Gaiman did not fail to acknowledge the anxiety and worry that plagues recent graduates and seasoned professionals alike:

I worried about it. I worried about the next deadline, the next idea, the next story. There wasn’t a moment for the next fourteen or fifteen years that I wasn’t writing something in my head, or wondering about it. And I didn’t stop and look around and go, this is really fun. I wish I’d enjoyed it more. It’s been an amazing ride. But there were parts of the ride I missed, because I was too worried about things going wrong, about what came next, to enjoy the bit I was on.

That was the hardest lesson for me, I think: to let go and enjoy the ride, because the ride takes you to some remarkable and unexpected places.
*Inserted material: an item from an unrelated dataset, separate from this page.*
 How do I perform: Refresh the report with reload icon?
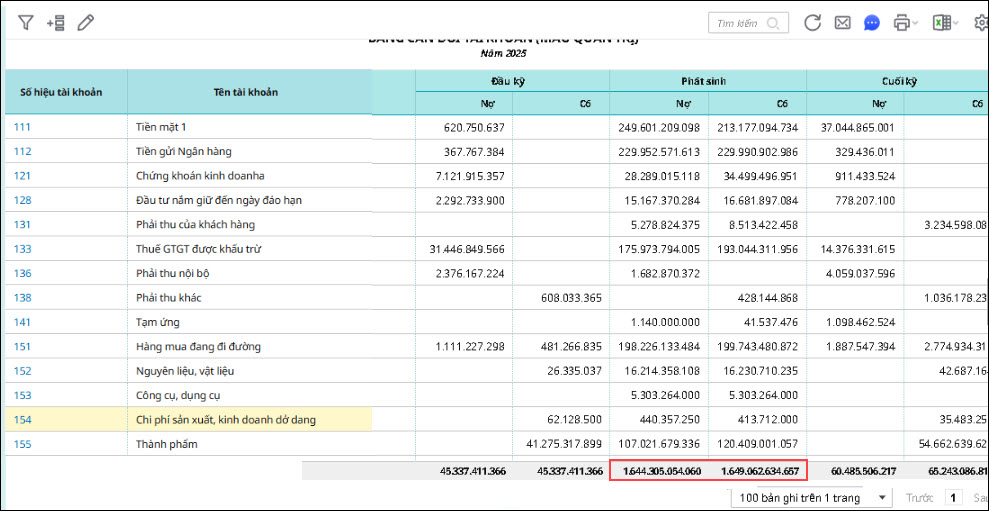click(x=812, y=22)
Harvard University President Drew Faust extolled the role of luck in our lives. In her Baccalaureate address titled “The Updraft of Inexplicable Luck“, she posited:

Recognize your own good fortune. It is a relief. Once you do, being extraordinary is no longer the point. The point is to be a worthy person in the world. And when you acknowledge luck, you recognize your connection to those who did not have the same opportunities. […] Merit is hierarchical. The spark of learning, the thing that catches us on fire, is more like a gift, more like luck, more like grace.

Did you hear or read a graduation speech this year that truly resonated with you? Do you remember any insights from speeches at your own graduation? Do share them with us in the comments! Congratulations to the Class of 2012, and happy new beginnings.